Bonding for Life – An Irishman’s Diary about David Arnold, a music composer uniting two very different worlds

David Arnold. Courtesy of RTÉ Concert Orchestra

David Arnold. Courtesy of RTÉ Concert Orchestra


You might be forgiven for thinking that, the names apart, there is no connection between Dublin’s Oliver Bond House – an inner city flat complex – and James Bond, the fictional super-spy. But you’d be wrong to think that, as events of this weekend will illustrate.

I was writing about the flats here only a few months ago, when residents marked the 80th anniversary of their opening. And as I said on that occasion, the 16-block complex was among the great early achievements of an impoverished Irish Free State that had inherited some of the worst housing in Europe.  

Designed by an heroic Englishman called Herbert George Simms, Dublin’s city housing architect during the de Valera years, the flats were modelled on best practice from mainland Europe, including Art Deco trimmings.  

And although this part of the south inner city has suffered severe problems in intervening years, the built environment wasn’t one of them. Like most of the 17,000 housing units Simms built before taking his own life, his Oliver Bond flats are still standing and in good condition. If they had a fault, however, it was that they would have been rather small for even average-sized Dublin families of the era. So they must have been severely stretched in the case of one family, the Arnolds. This extended to 21 children, eventually, a complex in itself. And yet they seemed to have managed, somehow.

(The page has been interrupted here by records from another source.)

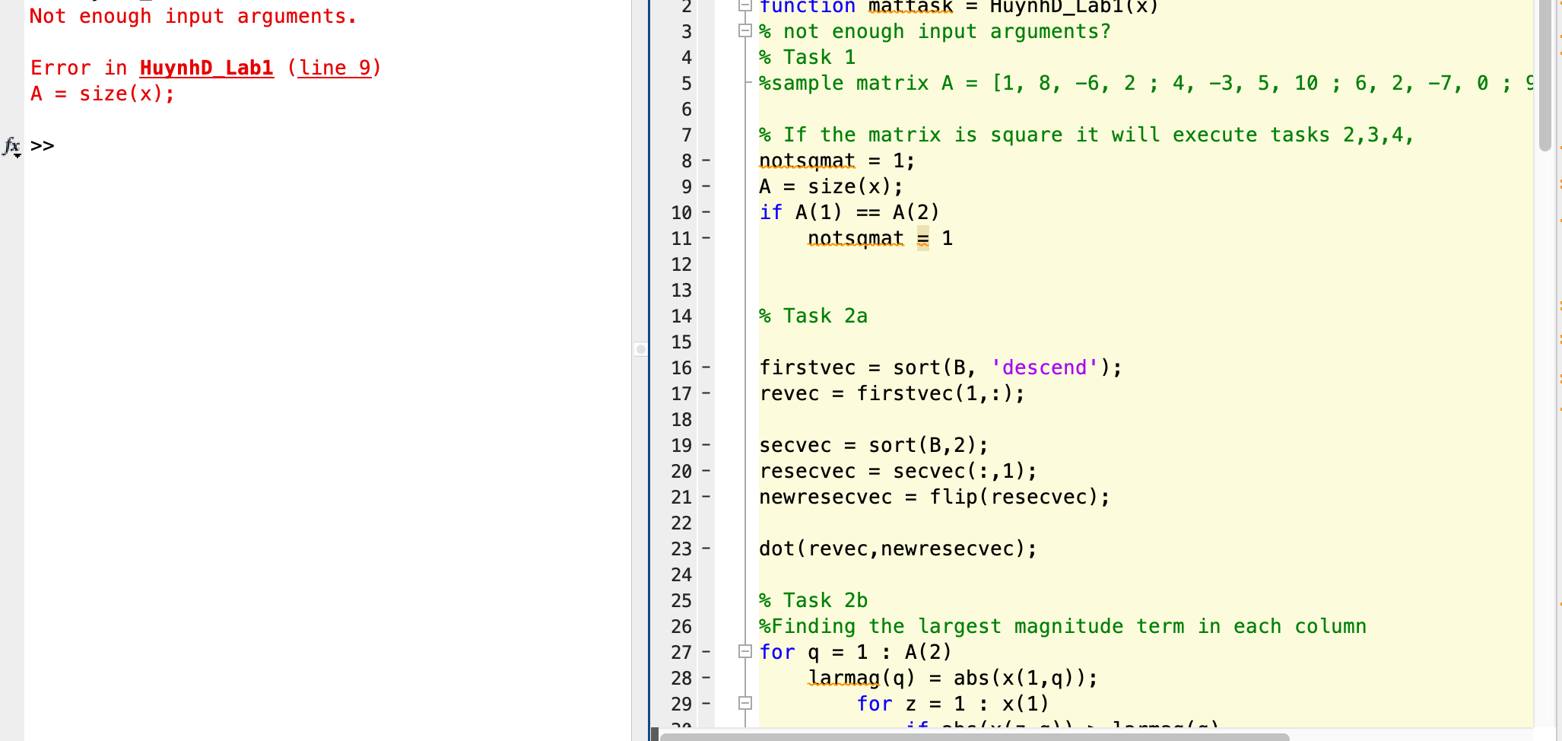Click the breakpoint dash beside line 8

(706, 161)
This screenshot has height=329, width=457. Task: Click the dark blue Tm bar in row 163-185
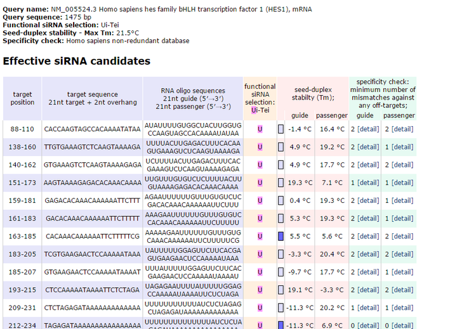[x=281, y=236]
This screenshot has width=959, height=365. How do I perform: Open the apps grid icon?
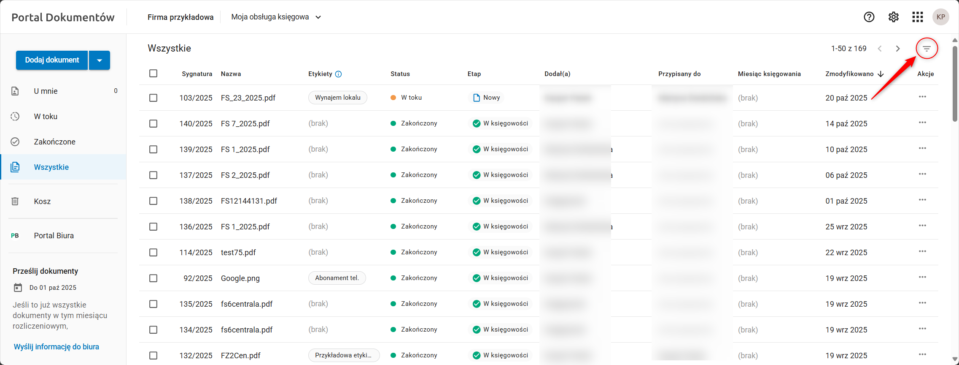917,17
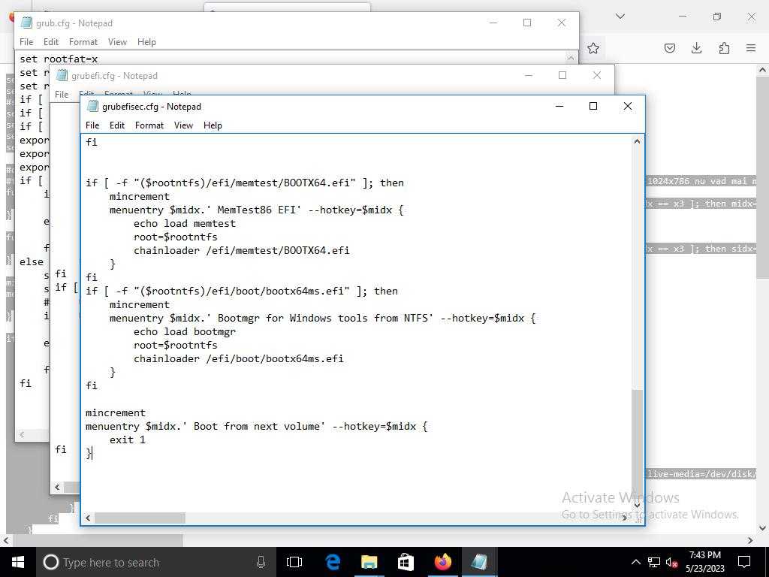Open File Explorer from taskbar

[369, 562]

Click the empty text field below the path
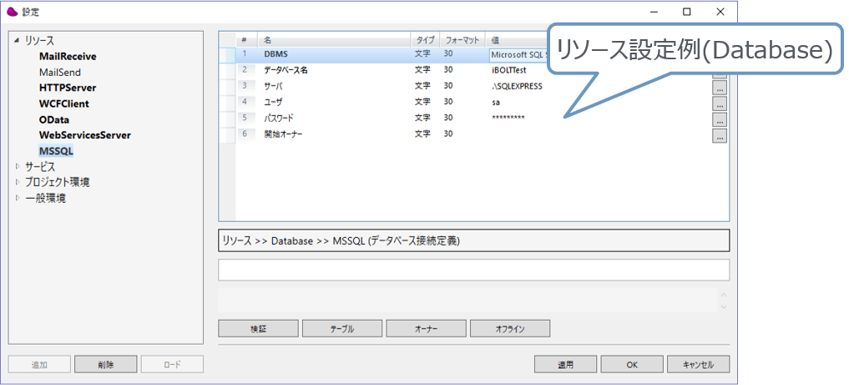point(473,271)
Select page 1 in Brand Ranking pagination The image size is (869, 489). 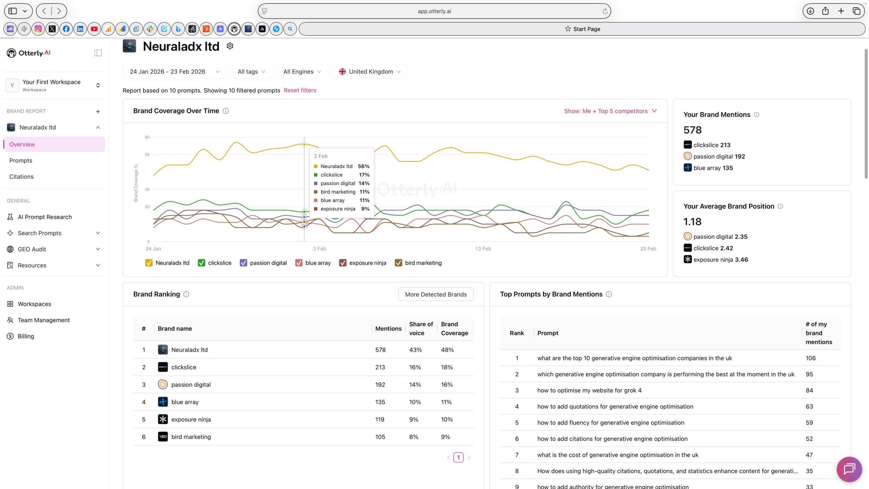[459, 457]
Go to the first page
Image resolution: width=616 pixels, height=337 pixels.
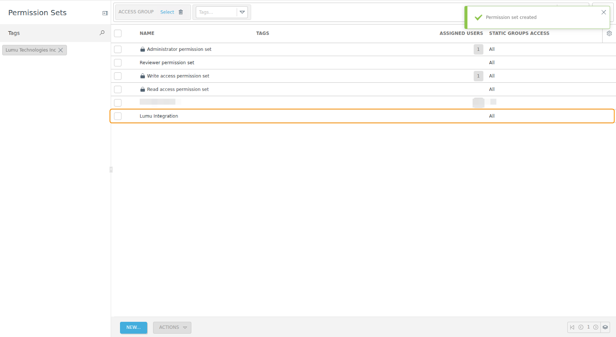(x=572, y=327)
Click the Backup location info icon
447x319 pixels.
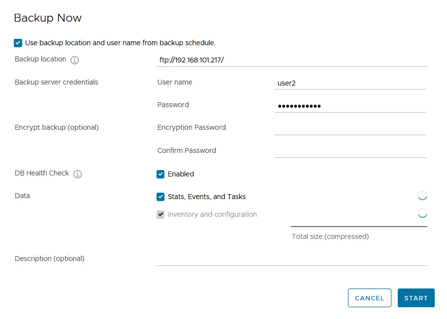[74, 60]
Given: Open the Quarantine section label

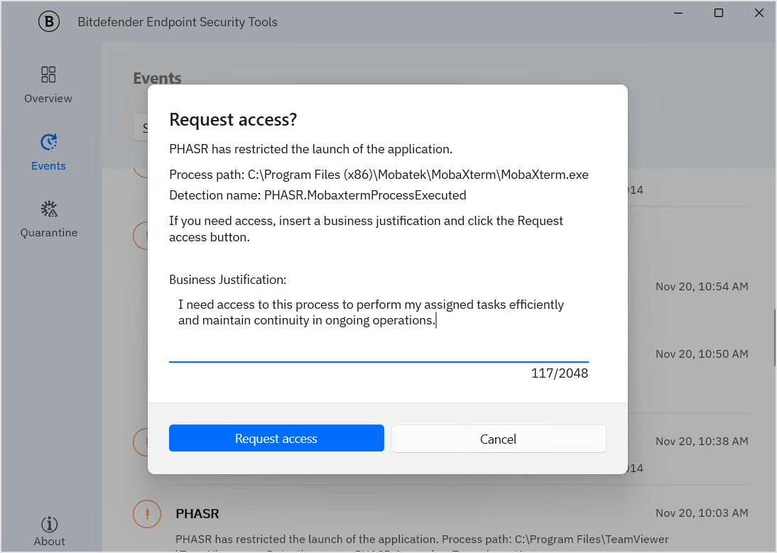Looking at the screenshot, I should [x=48, y=232].
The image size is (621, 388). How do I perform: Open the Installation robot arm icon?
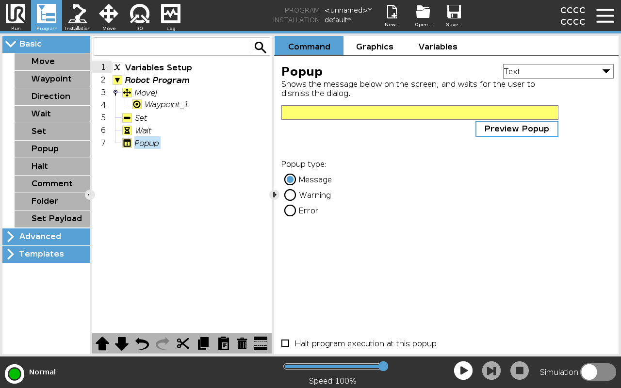pos(78,16)
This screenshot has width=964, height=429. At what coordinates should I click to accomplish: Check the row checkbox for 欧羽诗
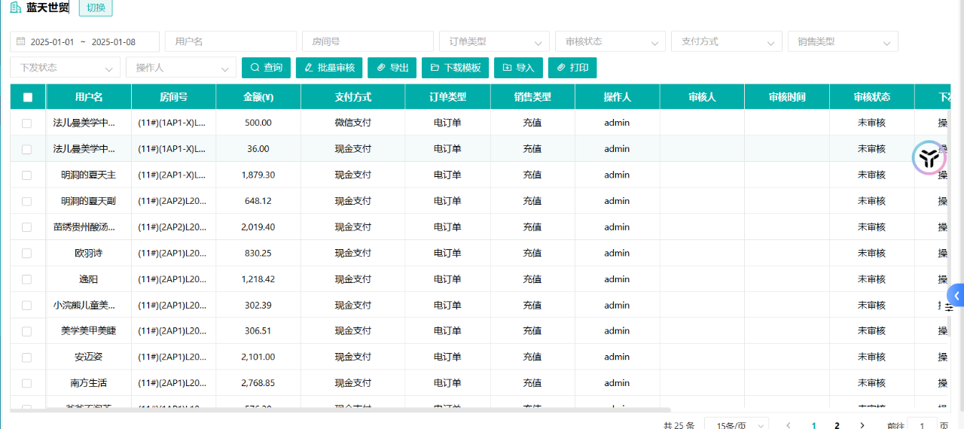[x=27, y=254]
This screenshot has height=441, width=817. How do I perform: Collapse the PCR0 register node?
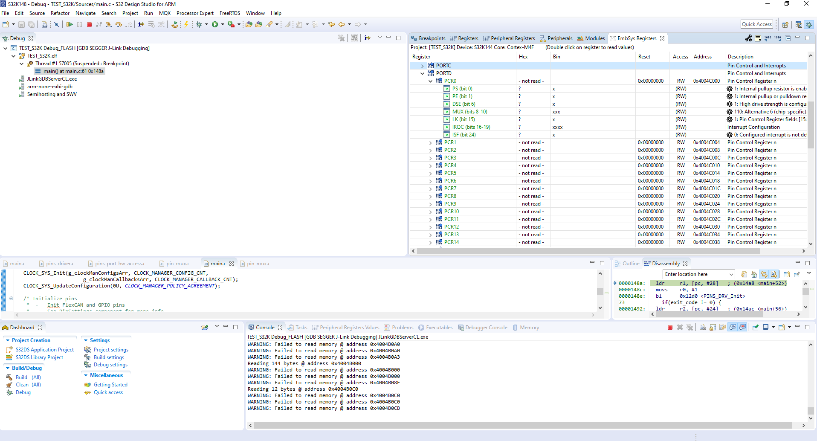click(x=430, y=81)
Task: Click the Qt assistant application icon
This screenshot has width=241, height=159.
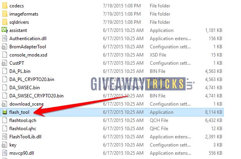Action: click(x=4, y=30)
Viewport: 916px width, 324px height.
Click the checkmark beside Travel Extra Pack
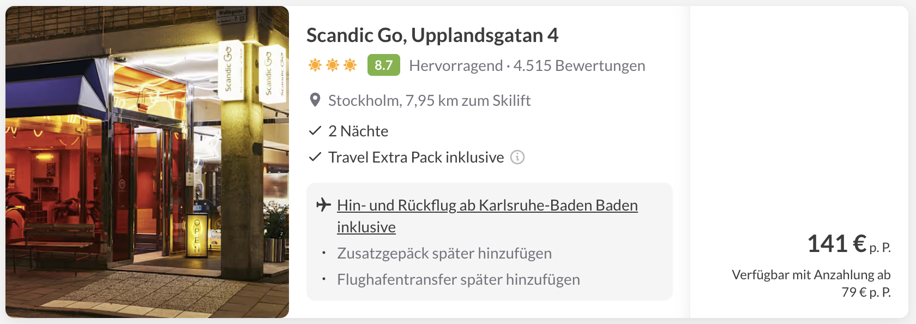pyautogui.click(x=315, y=157)
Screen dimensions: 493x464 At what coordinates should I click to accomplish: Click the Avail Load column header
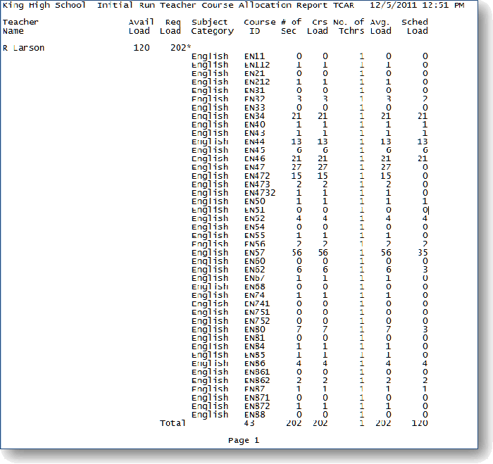click(140, 27)
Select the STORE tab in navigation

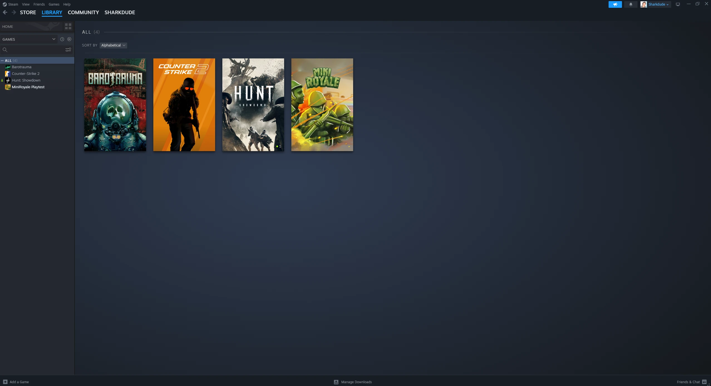(x=28, y=12)
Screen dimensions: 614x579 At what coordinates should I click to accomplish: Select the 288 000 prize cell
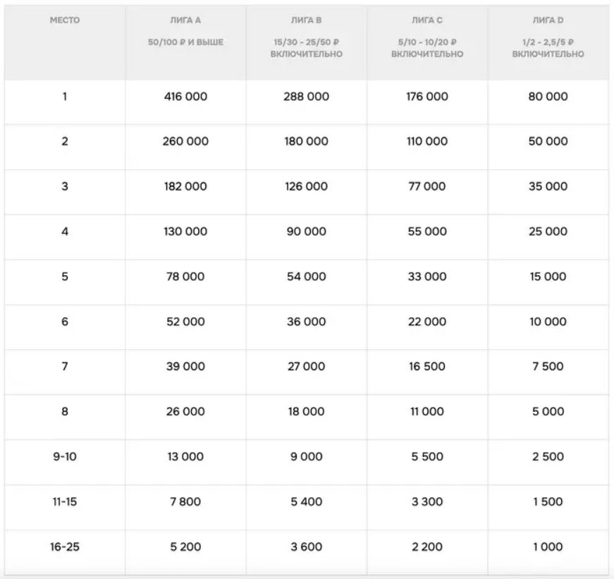(x=307, y=97)
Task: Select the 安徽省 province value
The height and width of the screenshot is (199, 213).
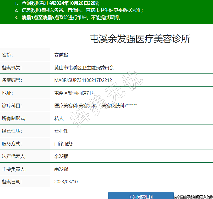Action: [61, 55]
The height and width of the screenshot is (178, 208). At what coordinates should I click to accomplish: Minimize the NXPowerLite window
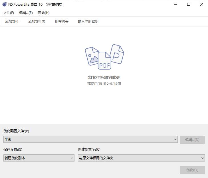tap(175, 4)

We know this because one of the 21, George, moved to England in later years, where his own children included David Arnold, now a celebrated film composer. David used to spend summer holidays in Dublin during the 1970s, at the same complex. And even then, it was a bit crowded.

“There’d be three triple-bunk beds in one bedroom, and the same in the next,” he recalls. “Grandparents would be sleeping on sofas. But nobody thought anything of it at the time. It was just the way things were.”

Another memory of his Dublin visits was how musical his relatives all seemed to be.  

Maybe you needed big voices to be heard in such a large family. But at every get-together there was singing, and of a strikingly high quality. Given the chance, he thinks, “they could all have been professionals”.

At least one of the extended family – his second-cousin from Kildare, Damien Rice – has since made a career in song.  

As for David himself, his future was to write music for cinema. And with which famous movie franchise was this son of Oliver Bond House, once-removed, fated to become associated?  Yes, naturally, it was the other Bond.

He was already a successful composer by then, with the score of the 1996 Hollywood blockbuster Independence Day to his name. But between 1997 and 2008, Arnold wrote the soundtracks for five Bond films in a row, including Die Another Day. The sequence ended only when he became musical director for the London Olympics.

So when he joins the RTÉ Concert Orchestra in Dublin’s Bord Gáis Energy Theatre tonight, it will be to perform a greatest hits collection, including the Bond stuff, Stargate, Sherlock, and more. Then tomorrow, at the same venue, he will introduce a full screening of Independence Day, with the orchestra performing his score live.

As readers may know, Independence Day is a sci-fi thriller set in a world invaded by aliens, and hingeing on a US-led counterattack on the Fourth of July. For this reason, its 20th anniversary aside, the film made renewed headlines last year when Donald Trump adopted it as a campaign theme, predicting that November 8th would be a new Independence Day for America.

Events since then have threatened to make satirists (if not science fiction) redundant.

But they’re still trying, gamely, and a recent Saturday Night Live skit reprised the film’s theme, with Trump responding to the alien invasion amid suspicions that he is compromised by his business dealings with the Planet Zurblatt.

Back on Planet Dublin, meanwhile, you can still see the outdoor exhibition on the history of the Oliver Bond flats – it’s on the surrounding streets. And the local Robert Emmet Community Development Project continues to host commemorations, including a very apt one next week.

It’s a cliche to describe working-class neighbourhoods as “tight-knit”. But there is more than usual justification in this one, where for generations textile factories were the main employers, especially of women. So starting on Tuesday, the Emmet centre ( is inviting veterans of the factories to drop by and share stories, which will be stitched into a “community sewing project”.